最後にトリュフを使ったメニューを一つご紹介します。
「Fettunta al tartufo」(トリュフのフェットゥンタ)
材料: Pane toscano (トスカーナ風パン)、にんにく一片、オリーブオイル、トリュフ
作り方: トスカーナ風パンを4枚にスライスし、グリルできつね色に焼きます。トリュフを薄くスライスし、ティースプーン3杯のオリーブオイルとにんにくを一緒に小鉢に入れます。フォークで丁寧に細かく砕いて風味豊かなソースにします。ソースができたらパンに塗り、塩を少し振ってすぐ食べましょう。

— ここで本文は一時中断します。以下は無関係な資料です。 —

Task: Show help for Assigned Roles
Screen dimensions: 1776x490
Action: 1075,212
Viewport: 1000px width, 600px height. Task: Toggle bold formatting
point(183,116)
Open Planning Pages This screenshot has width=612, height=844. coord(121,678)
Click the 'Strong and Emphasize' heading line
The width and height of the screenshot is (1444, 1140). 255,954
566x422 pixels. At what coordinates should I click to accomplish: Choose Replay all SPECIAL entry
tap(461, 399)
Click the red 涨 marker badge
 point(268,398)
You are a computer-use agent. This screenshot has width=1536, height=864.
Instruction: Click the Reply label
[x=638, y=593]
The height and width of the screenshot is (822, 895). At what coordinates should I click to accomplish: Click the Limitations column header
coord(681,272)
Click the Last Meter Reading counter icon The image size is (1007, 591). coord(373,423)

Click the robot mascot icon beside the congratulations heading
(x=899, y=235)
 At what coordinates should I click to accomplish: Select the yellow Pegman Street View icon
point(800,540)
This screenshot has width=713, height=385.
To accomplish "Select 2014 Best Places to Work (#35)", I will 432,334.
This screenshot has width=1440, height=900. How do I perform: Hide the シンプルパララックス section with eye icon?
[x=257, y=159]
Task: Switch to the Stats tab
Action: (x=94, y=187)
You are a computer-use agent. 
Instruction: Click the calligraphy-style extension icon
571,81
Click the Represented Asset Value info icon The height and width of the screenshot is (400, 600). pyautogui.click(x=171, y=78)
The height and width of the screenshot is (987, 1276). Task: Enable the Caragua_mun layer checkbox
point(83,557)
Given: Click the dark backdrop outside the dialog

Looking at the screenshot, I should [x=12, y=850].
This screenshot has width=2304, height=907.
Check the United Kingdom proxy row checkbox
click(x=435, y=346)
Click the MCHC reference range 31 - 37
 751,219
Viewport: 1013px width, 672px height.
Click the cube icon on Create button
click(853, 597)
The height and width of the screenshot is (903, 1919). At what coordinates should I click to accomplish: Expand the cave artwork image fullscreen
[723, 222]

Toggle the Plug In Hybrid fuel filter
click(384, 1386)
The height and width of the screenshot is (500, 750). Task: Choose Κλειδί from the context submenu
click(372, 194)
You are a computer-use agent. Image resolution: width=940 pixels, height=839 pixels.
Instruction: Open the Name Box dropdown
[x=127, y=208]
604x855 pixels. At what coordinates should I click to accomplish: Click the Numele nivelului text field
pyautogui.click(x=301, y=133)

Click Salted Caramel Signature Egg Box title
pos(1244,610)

トスカーナ風パンは、トスカーナ州、ウンブリア州、マルケ州特産のパンで、塩をまったく使用していません。クロスティーニを作る際にも、よく用いられるパンです。日本で作るときはこの点に注意して材料選びをしましょう。
それでは、Buon appetito! (良い食事を!)
注1 Nuclei Antisofisticazioni e Sanita' dell'Arma の頭字語。イタリアの保健省と防疫省の中間に位置する組織 Comando Carabinieri per la Tutela della Salute (国防省保健警察組織部隊)の別称。
注2 Consiglio Nazionale delle Ricerche の頭字語。専門家によって様々な知的研究を監督・推進し、その成果を分析する機関。